Somewhere in France, July 1918
It is a little difficult to write you so often when I do not get any word from you, but all we can do is to write and let each other know who we are from time to time. I suppose that we will get the mail all in a bundle when it does come. Remember that it does not cost any more to send mail to me than it did at home, not as long as it is handled by the American Expeditionary forces.
I have plenty of money and will need none so far as I know. I think that we will be paid very regularly here. I understand that all enlisted men get an increse [sic] of 20% in pay.
I am glancing at a French book from time to time and am gradually picking up a scanty vocabulary. The pronounciation [sic] is so difficult. I was out again yesterday evening visiting a farm house. Took my French book with me and conversed just a little with the people. That seem to be the only way to catch the language. The French are certainly convivial.
They are drilling the boys fairly hard now. We will undoubtedly remain billeted here in this town for five [redacted] or six [redacted] weeks [redacted] and then move to a [redacted] [redacted] [MSC–almost readable] for further equipment and training. Unless something unforseen [sic] occurs, I hardly think that the regiment can experience any real action for at least [redacted] [redacted]. This is all a guess but think that it is a good one.

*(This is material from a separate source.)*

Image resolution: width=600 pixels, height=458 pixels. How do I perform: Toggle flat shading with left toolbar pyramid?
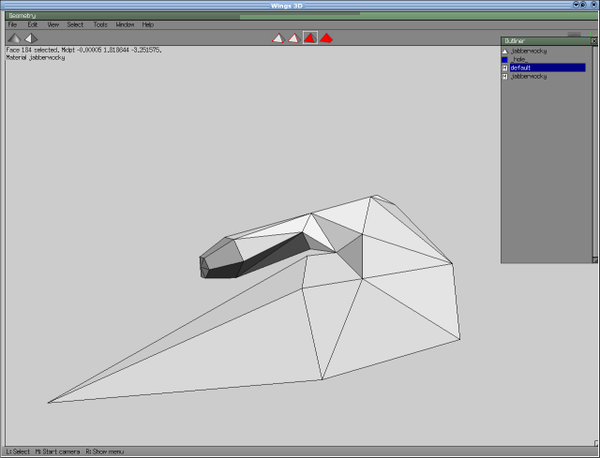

I am enjoying my stay here. Our quarters are just as good as they were at Camp Sherman. The bathing facilities are not so good. Must walk for about three or four miles to a river. The water is good for bathing after one arrives. I took a bath near our quarters today.
The demands of the people are much different here from that of Americans, but I suppose that they will finally discover that we want.
I think I told you that we have the P.O. in the town hall.